Earth Overshoot Day.   Per i ricercatori il rinvio della data rappresenta un “capovolgimento storico” rispetto alla tendenza sul lungo termine di crescente aggravio dell’impronta ecologica mondiale, anche se in piena pandemia i calcoli per stimare con precisione l’Earth Overshoot Day sono caratterizzati da alcune incertezze. Solitamente la data del superamento viene calcolata incrociando più di 15 mila dati Onu, completati da altri indicatori, ma quest’anno a causa delle incertezze e del fermo di molte attività istituzionali sono stati molto di meno.    Basandosi sui dati forniti dall’Agenzia internazionale dell’Energia, Global Footprint Network prevede un calo annuo dell’impronta carbonio del 14,5%, come conseguenza diretta del calo del consumo di energia del 9,5% tra il 1° gennaio e il giorno del superamento, il 22 agosto. Sullo stesso periodo le emissioni mondiali di CO2 diminuirebbero del 12,5% rispetto al 2019. “E’ un dato ottimista che dipenderà del mondo in cui avverrà il rilancio dell’economia” ha valutato il climatologo Philippe Ciais, co-autore di uno studio pubblicato su Nature che segna un calo del 10,3% delle emissioni inquinanti tra il 1° gennaio e il 15 maggio. In base ai primi dati post deconfinamento, in Cina le emissioni prodotte dall’industria sono in netta crescita da marzo, superando leggermente i livelli del 2019.
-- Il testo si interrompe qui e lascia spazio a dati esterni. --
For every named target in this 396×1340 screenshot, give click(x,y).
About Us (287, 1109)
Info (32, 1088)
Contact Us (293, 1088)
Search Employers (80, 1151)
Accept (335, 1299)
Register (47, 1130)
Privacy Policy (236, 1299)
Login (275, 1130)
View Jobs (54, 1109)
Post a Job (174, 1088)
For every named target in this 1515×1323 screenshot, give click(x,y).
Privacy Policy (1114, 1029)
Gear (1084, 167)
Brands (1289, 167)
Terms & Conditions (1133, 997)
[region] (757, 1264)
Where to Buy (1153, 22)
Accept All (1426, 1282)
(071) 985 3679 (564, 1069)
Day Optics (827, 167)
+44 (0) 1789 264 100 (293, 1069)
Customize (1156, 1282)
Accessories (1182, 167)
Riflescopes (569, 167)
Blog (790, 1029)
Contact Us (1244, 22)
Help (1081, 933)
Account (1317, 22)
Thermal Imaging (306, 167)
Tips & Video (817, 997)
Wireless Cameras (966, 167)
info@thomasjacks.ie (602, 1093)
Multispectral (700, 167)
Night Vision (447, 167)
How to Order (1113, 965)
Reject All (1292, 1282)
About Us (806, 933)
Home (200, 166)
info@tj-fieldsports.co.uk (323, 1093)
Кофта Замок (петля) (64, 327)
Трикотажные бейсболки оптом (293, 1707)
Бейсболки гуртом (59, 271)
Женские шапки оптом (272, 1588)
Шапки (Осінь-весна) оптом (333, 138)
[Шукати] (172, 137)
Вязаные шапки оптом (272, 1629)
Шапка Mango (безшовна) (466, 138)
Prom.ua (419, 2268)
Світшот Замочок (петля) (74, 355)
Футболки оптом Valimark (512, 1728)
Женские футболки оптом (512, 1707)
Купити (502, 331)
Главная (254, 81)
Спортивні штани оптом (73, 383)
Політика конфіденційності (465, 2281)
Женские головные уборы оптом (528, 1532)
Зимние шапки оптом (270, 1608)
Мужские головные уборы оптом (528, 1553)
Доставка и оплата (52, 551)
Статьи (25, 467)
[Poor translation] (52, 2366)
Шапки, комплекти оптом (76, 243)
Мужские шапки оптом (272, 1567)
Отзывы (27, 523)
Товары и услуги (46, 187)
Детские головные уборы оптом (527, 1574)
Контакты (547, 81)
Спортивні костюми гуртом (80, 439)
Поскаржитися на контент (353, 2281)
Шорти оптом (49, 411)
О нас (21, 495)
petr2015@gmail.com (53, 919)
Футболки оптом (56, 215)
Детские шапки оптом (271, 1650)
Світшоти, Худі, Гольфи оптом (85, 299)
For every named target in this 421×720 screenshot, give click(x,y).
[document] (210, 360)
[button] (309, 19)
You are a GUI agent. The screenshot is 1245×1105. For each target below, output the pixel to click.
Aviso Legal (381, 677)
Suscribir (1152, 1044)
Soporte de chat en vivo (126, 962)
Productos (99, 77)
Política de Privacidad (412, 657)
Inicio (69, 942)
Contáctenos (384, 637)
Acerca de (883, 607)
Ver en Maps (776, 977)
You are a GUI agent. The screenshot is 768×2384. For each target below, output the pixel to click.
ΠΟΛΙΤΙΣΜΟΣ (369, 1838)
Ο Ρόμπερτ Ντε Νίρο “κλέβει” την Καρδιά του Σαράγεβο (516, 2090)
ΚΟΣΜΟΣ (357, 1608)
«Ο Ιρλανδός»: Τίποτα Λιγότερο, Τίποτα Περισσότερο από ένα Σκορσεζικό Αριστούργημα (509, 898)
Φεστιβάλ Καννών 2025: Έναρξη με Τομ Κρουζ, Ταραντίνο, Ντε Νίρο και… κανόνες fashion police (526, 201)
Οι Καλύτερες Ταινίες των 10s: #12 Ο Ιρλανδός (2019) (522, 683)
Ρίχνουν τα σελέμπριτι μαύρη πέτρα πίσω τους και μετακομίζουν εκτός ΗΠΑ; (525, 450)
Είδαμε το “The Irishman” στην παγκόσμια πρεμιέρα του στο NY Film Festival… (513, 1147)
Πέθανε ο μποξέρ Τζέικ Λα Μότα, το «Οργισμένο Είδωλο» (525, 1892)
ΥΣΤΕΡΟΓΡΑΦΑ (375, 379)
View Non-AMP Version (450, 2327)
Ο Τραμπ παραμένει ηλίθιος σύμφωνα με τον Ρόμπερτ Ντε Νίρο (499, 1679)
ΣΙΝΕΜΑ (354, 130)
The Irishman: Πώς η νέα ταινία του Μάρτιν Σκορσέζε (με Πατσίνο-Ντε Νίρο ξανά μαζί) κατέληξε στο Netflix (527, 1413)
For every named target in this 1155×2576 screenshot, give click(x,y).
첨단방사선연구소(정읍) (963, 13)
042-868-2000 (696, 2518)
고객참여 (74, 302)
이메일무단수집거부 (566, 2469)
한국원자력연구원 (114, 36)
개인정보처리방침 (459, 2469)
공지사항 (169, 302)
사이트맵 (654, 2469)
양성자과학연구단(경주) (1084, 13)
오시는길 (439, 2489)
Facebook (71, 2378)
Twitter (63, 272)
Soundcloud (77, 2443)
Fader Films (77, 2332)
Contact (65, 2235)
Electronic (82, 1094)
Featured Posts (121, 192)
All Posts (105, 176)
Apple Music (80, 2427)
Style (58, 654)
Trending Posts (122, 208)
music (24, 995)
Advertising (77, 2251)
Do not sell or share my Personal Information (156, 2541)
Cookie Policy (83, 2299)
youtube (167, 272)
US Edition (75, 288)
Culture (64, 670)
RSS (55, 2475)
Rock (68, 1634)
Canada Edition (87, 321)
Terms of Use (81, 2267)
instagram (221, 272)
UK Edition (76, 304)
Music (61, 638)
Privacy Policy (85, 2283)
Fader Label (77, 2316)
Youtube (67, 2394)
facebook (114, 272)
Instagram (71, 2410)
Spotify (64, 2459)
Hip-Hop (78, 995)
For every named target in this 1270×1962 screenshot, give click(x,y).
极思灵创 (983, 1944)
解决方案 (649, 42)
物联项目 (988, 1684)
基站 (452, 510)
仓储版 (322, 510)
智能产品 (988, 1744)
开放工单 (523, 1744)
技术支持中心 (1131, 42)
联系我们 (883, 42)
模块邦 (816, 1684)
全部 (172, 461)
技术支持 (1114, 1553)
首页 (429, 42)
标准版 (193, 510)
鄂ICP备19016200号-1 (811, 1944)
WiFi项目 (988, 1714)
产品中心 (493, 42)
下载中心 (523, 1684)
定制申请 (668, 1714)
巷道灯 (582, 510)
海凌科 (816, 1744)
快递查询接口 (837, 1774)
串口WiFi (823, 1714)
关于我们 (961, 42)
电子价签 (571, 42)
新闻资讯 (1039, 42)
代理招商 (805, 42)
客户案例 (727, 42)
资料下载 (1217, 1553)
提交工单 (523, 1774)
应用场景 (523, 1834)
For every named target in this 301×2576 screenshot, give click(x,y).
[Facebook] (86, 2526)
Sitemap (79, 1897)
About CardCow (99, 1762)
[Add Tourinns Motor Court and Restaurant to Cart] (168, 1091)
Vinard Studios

Risorse. Secondo i calcoli dell’Istituto di ricerca statunitense, nel 2020 sarà necessario l’equivalente di 1,6 volte le risorse  prodotte nell'intero anno dal nostro pianeta per coprire i fabbisogni in acqua, cibo, riscaldamento ed energia per spostarsi. E per farlo l’uomo continuerà a disboscare, distruggere la biodiversità ed inquinare l’atmosfera, facendo ulteriormente aumentare la concentrazione di CO2. Nel 1961 la popolazione mondiale consumava solo i tre quarti delle risorse naturali della Terra e il deficit, aumentato poi irrimediabilmente, ha cominciato ad accumularsi a partire dai primi anni ’70.